When people first meet me, I’m often very quiet, especially when I start a new job. Over time, I become more relaxed and more myself, which means I don’t shut up–something all my friends can attest to.
Over the last five or ten years, I’ve noticed that I’ve become a bit of a loudmouth. I always joke about my mouth getting me in trouble; after all, I’m fairly certain I’ll never get a “real” gaming journalism job thanks to my inability to keep quiet when I see ridiculocity, and I’m fairly certain I was fired from one job for my mouth. Most recently, a cousin has told me he never wants to speak to me again, thanks to me stupidly firing off at him on Facebook. And who can forget about my yelling at a cop in LA two years ago?
This brings me to something I’ve thought a lot about today: I think my loud mouth is a little out of control.
I honestly don’t mind that I may be on a black list from certain gaming media, because I wouldn’t be happy working for those standards in the first place. I also like that people know you’ll always know what I think. At the same time, I wonder how much of that is really a good thing.

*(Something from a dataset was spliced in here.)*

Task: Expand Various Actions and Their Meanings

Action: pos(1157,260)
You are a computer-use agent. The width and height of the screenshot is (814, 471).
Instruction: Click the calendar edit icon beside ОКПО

Same goes with my joking. I’m full of sarcasm, and so are most of my friends, but sometimes that blows up in my face. I got in a sarcasm war with one of my closest friends and it escalated to the point that neither of us knew if the other one was joking anymore. We’re fine now, but I shouldn’t have let it blow out of proportion like that.
Makes me think that I’ll never really find a good fit at a “normal” office job, but I’m not outgoing enough to start my own business and find clients. So what does this mean for me? I should start on my book and make millions.